In Tribuo 4.1.0 and earlier there is a severe bug in multi-dimensional regression models (i.e., regression tasks with multiple output dimensions). Models other than LinearSGDModel and SparseLinearModel (apart from when using the ElasticNetCDTrainer) have a bug in how the output dimension indices are constructed, and may produce incorrect outputs for all dimensions (as the output will be for a different dimension than the one named in the Regressor object). This has been fixed, and loading in models trained in earlier versions of Tribuo will patch the model to rearrange the dimensions appropriately. Unfortunately this fix cannot be applied to tree based models, and so all multi-output regression tree based models should be retrained using Tribuo 4.2 as they are irretrievably corrupt. Additionally when using standardization in multi-output regression LibSVM models dimensions past the first dimension have the model improperly stored and will also need to be retrained with Tribuo 4.2. See #177 for more details.

Note the KMeans implementation had several internal changes to support running with a java.lang.SecurityManager which will break any subclasses of KMeansTrainer. In most cases changing the signature of any overridden mStep method to match the new signature, and allowing the fjp argument to be null in single threaded execution will fix the subclass.

New models

In this release we've added Factorization Machines, Classifier Chains and HDBSCAN*. Factorization machines are a powerful non-linear predictor which uses a factorized approximation to learn a per output feature-feature interaction term in addition to a linear model. We've added Factorization Machines for multi-class classification, multi-label classification and regression. Classifier chains are an ensemble approach to multi-label classification which given a specific ordering of the labels learns a chain of classifiers where each classifier gets the features along with the predicted labels from earlier in the chain. We also added ensembles of randomly ordered classifier chains which work well in situations when the ground truth label ordering is unknown (i.e., most of the time). HDBSCAN is a hierarchical density based clustering algorithm which chooses the number of clusters based on properties of the data rather than as a hyperparameter. The Tribuo implementation can cluster a dataset, and then at prediction time it provides the cluster the given datapoint would be in without modifying the cluster structure.

Classifier Chains (#149), which also adds the jaccard score as a multi-label evaluation metric, and a multi-label voting combiner for use in multi-label ensembles.

Factorization machines (#179).

HDBSCAN (#196).

ONNX Export

The ONNX format is a cross-platform and cross-library model exchange format. Tribuo can already serve ONNX models via its ONNX Runtime interface, and now has the ability to export models in ONNX format for serving on edge devices, in cloud services, or in other languages like Python or C#.

In this release Tribuo supports exporting linear models (multi-class classification, multi-label classification and regression), sparse linear regression models, factorization machines (multi-class classification, multi-label classification and regression), LibLinear models (multi-class classification and regression), LibSVM models (multi-class classification and regression), along with ensembles of those models, including arbitrary levels of ensemble nesting. We plan to expand this coverage to more models over time, however for TensorFlow we recommend users export those models as a Saved Model and use the Python tf2onnx converter.

□ □ □

Problems and tasks
• a. According to the Tribuo release notes, which Tribuo version should multi-output regression tree based models be retrained with?
• b. Please copy out the passage of the Tribuo release notes from "Classifier Chains (#149), which" to "in multi-label ensembles.".

□ □ □

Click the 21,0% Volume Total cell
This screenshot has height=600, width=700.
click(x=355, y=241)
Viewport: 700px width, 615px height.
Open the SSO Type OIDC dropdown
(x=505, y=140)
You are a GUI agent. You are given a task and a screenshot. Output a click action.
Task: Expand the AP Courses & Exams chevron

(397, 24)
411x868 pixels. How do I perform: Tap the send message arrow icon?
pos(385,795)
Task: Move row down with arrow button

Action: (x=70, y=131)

□ □ □

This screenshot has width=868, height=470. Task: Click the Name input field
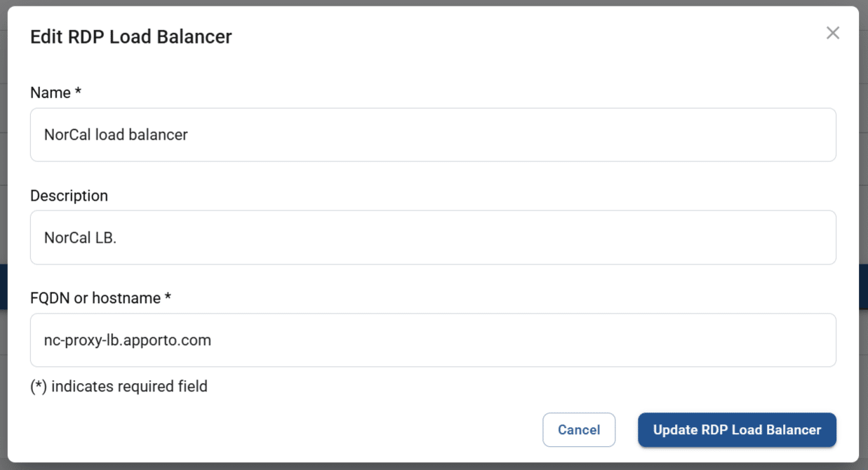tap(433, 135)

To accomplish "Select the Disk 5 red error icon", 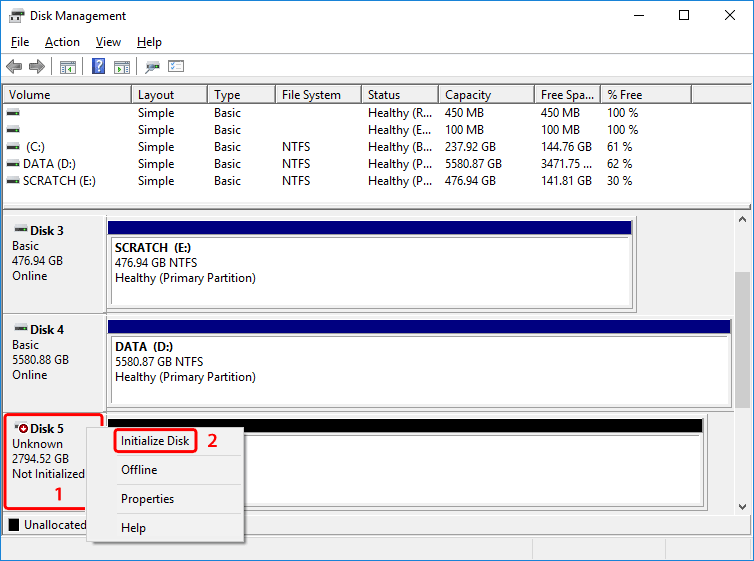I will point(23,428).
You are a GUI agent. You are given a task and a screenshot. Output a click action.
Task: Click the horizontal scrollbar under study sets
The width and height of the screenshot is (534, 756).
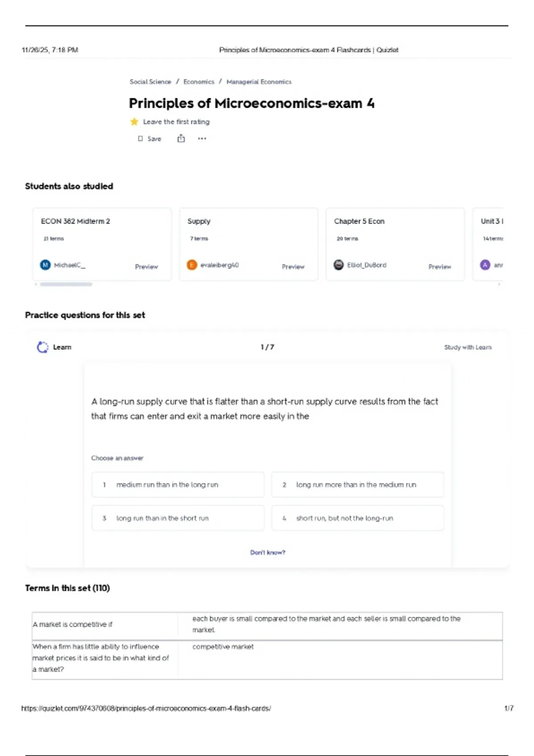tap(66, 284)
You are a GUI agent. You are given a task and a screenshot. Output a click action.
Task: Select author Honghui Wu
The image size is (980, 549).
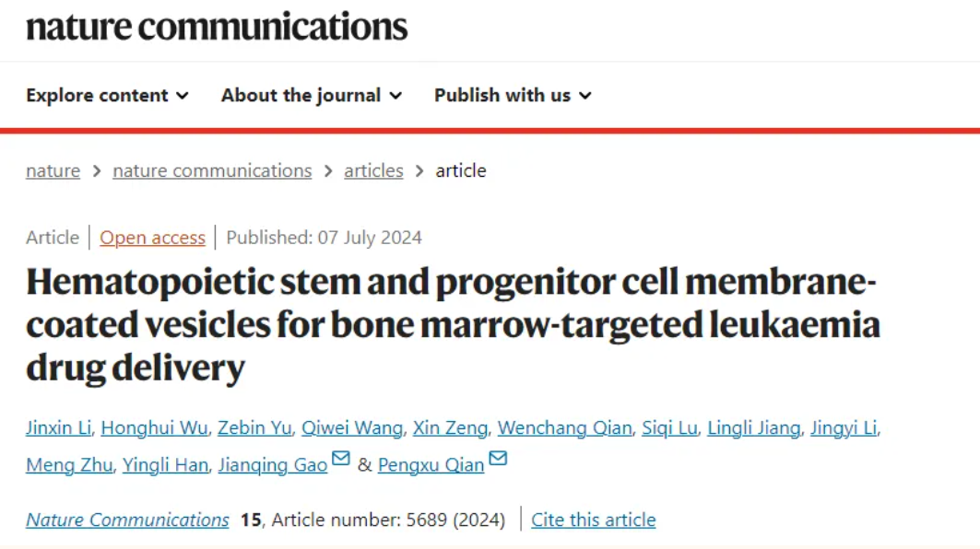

□ □ □

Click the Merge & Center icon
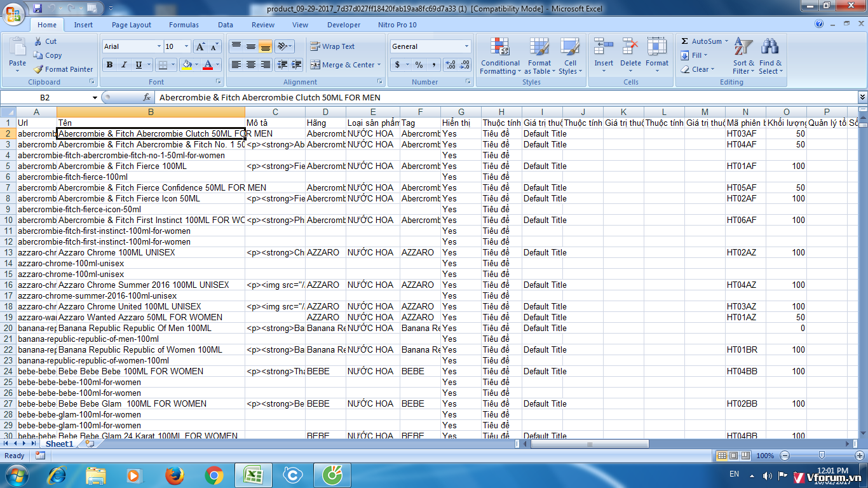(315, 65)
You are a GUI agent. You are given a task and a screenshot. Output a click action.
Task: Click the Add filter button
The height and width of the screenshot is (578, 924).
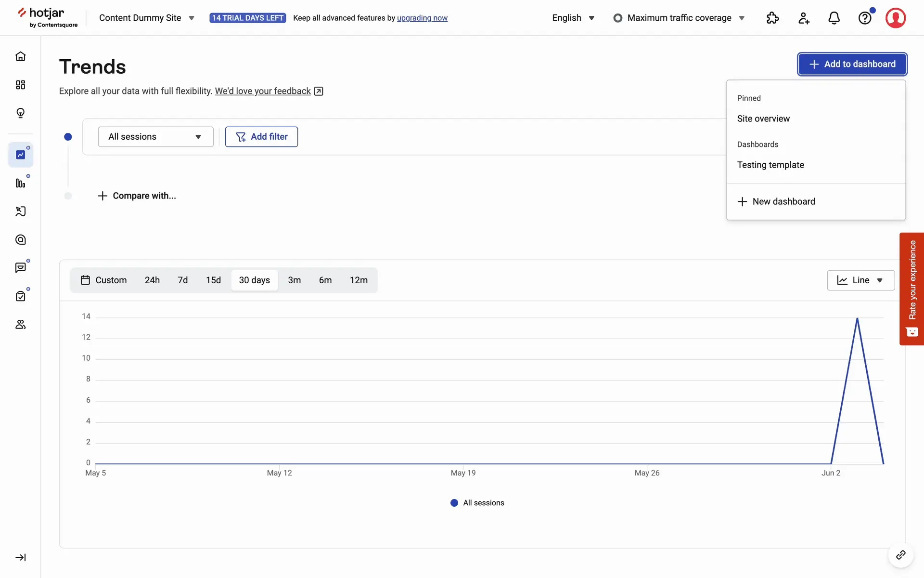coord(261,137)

□ □ □

Solutions in order
• a. Tribuo 4.2

• b.
Classifier Chains (#149), which also adds the jaccard score as a multi-label evaluation metric, and a multi-label voting combiner for use in multi-label ensembles.